Payment Principles
By Victoria Russell, Fenwick Elliott
Severfield (UK) Ltd v Duro Felguera UK Ltd [2015] EWHC 3352 (TCC) (24 November 2015)
Although this was not an adjudication enforcement case, it raised a number of issues, some of them described by Mr Justice Coulson as “novel”, concerning the HGCRA 1996.
The Judge said:
“In particular, it highlights the potential difficulty of payment provisions under a contract concerned with both construction operations and operations which are excluded by the 1996 Act (sometimes referred to as a hybrid contract), and the particular consequences for such a contract of the notice provisions in Sections 110, 110A, 110B and 111 of the Act, and the recent line of authorities spelling out the consequences for an Employer of failing to serve the notices required by those provisions.”
The claimant sought £1.4m by way of summary judgment. The project involved the construction of two power generation plants, each comprising several different structures. It was common ground that some of this work comprised construction operations (as defined) but that some of the works were not construction operations, because they related to power generation and were therefore excluded from the provisions of the 1996 Act.
The Judge noted that “it is plain that the parties were unaware of this distinction at the time that they entered into the Contract. Accordingly, they agreed a payment regime which, although entirely understandable, was not in accordance with Part 2 of the 1996 Act”.
He set out the express terms relating to payment which the parties had agreed, and the relevant provisions of the 1996 Act (as amended). He then provided a very useful summary of the recent case law in cases where there had been an absence of notices. He said as follows:
“23. Over the course of the last year there has been a flurry of cases in which Edwards-Stuart J has considered the situation in which a contractor has notified the sum due in a Payment Notice, and the Employer has failed to serve either its own Payment Notice or a Pay Less Notice … in essence, these three cases are authority for the proposition that, if there is a valid Payment Notice from the contractor, and no employer’s payment notice and/or pay less notice, then the employer is liable to the contractor for the amount notified and the employer is not entitled to start a second adjudication to deal with the interim valuation itself…
24. All of these cases concern the situation where the contractor is seeking to take advantage of the absence of any notices from the employer to claim, as of right, the sum originally notified. That approach is in accordance with the amended provisions of the 1996 Act.

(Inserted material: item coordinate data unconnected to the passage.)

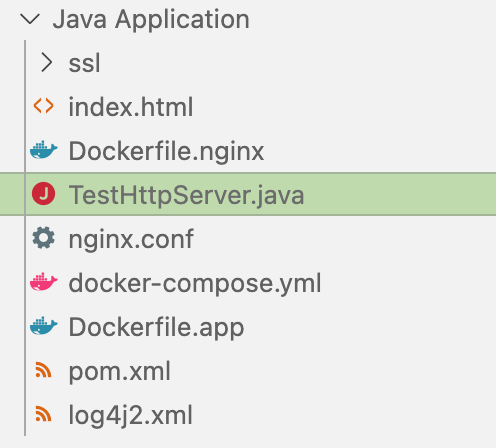Open the Dockerfile.app file
Image resolution: width=496 pixels, height=448 pixels.
(156, 328)
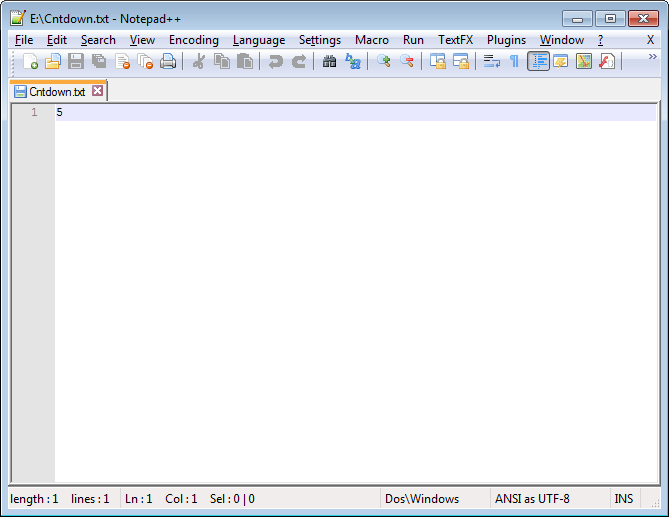The width and height of the screenshot is (669, 517).
Task: Toggle Word Wrap in the toolbar
Action: point(491,62)
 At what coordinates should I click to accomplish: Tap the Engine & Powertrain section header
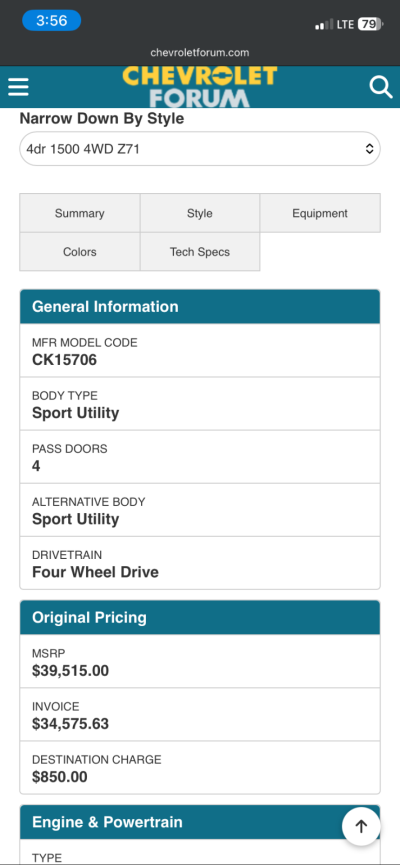click(x=200, y=822)

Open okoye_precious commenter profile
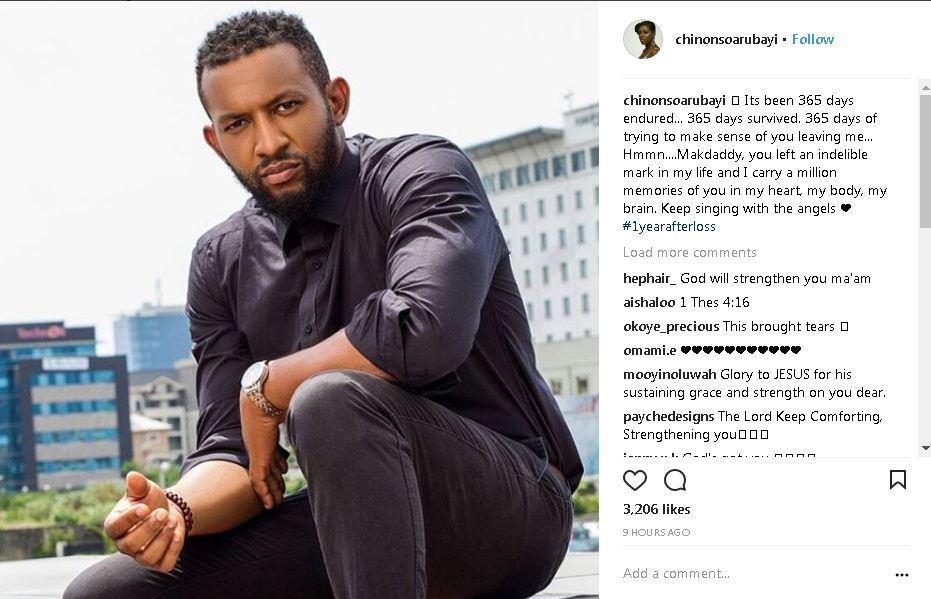click(x=671, y=327)
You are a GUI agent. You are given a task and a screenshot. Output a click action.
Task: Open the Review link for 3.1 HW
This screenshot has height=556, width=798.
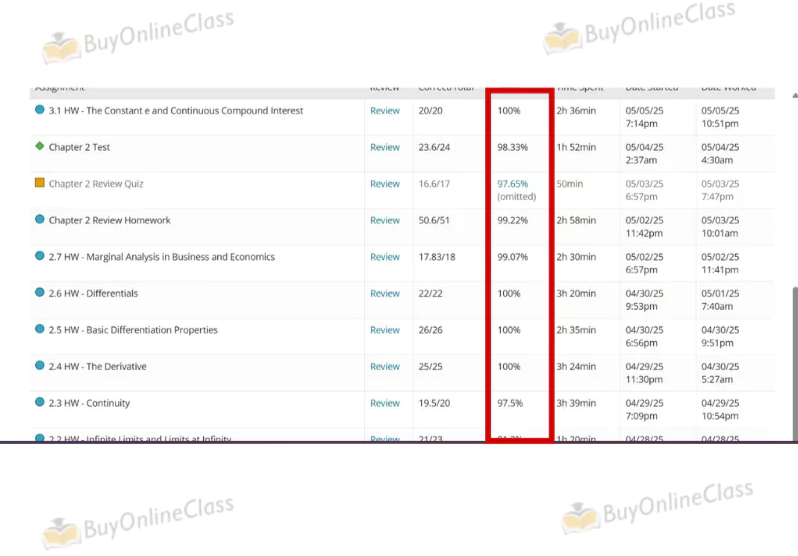(x=384, y=111)
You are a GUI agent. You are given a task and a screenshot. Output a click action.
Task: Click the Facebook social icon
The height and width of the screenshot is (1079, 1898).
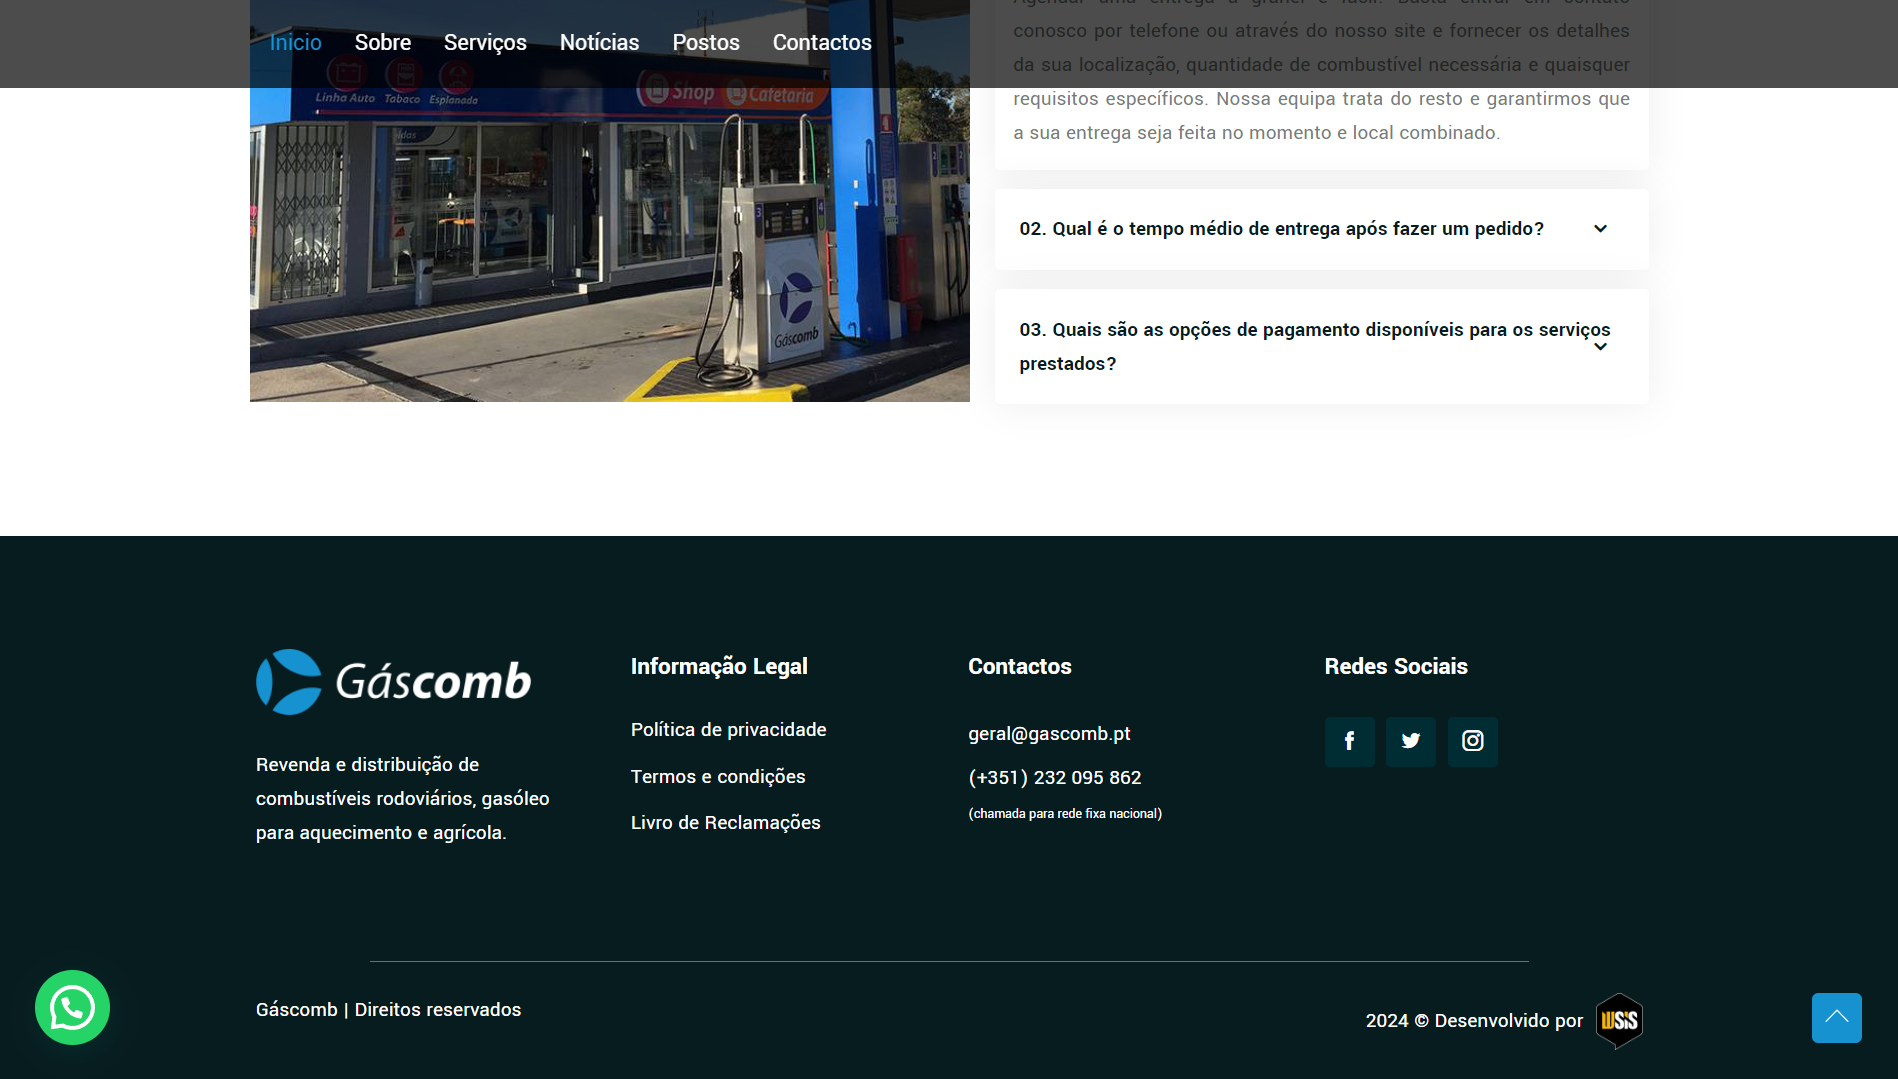point(1349,741)
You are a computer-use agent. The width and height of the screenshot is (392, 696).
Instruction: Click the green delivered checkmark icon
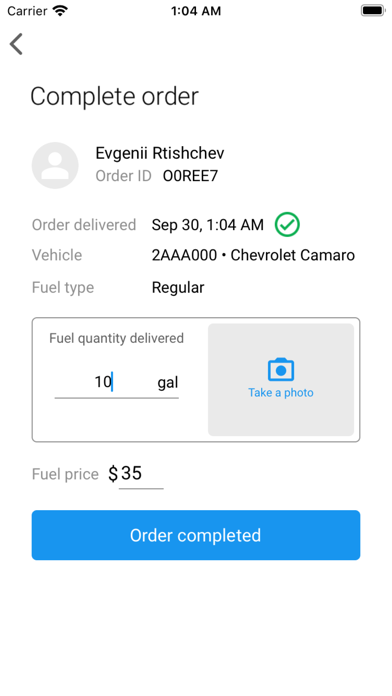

But because of the potentially draconian consequences, the TCC has made it plain that the contractor’s original payment notice, from which its entitlement springs, must be clear and unambiguous.”
The Judge then reminded the parties of the words of Mr Justice Akenhead in the Henia Investments v Beck Interiors Ltd case earlier in the year, when he said:
“If there are to be potentially serious consequences flowing from it being an Interim Application, it must be clear that it is what it purports to be so that the parties know what to do about it and when.”
Mr Justice Coulson rejected the suggestion that the provisions of the 1996 Act ought to be incorporated wholesale, even in a hybrid contract, to apply to all the works. Although it was “uncommercial, unsatisfactory and a recipe for confusion”, the result of Parliament excluding certain construction operations from the 1996 Act was that in situations such as this case, there would be two very different payment regimes.
The payment notice relied upon was for £3.7m, of which £1.4m related to works under the HGCRA element of the Contract. However, the payment notice identified the sum due as £3.7m and the £1.4m now claimed was not said to be the sum due, and was not the notified sum. There was no reference in the payment notice to the sum of £1.4m and it was held therefore not to be a payment notice in respect of that claim. The sum notified could not be “converted … by refining it later on”.
After refusing the application for summary judgment, the Judge said as follows:
“62. I should add this. All of the difficulties here, in both the old and the new proceedings, can be traced back to section 105 of the 1996 Act and the legislators desire to exclude certain industries from adjudication. A review of the debates in Hansard reveal that Parliament was aware of the difficulties that these exceptions would cause, but justified them on the grounds that (1) adjudication was seen as some form of “punishment” for the construction industry from which (2) the power generation and some other industries should be exempt, because “they had managed their affairs reasonably well in the past”.
63. I consider that both of these underlying assumptions were, and remain, misconceived. Adjudication, both as proposed in the Bill and as something that has now been in operation for almost 20 years, is an effective and efficient dispute resolution process. Far from being a “punishment”, it has been generally regarded as a blessing by the construction industry. Furthermore, it is a blessing which needed then – and certainly needs now – to be conferred on all those industries (such as power generation) which are currently exempt. As this case demonstrates only too well, they too would benefit from the clarity and certainty brought by the 1996 Act.”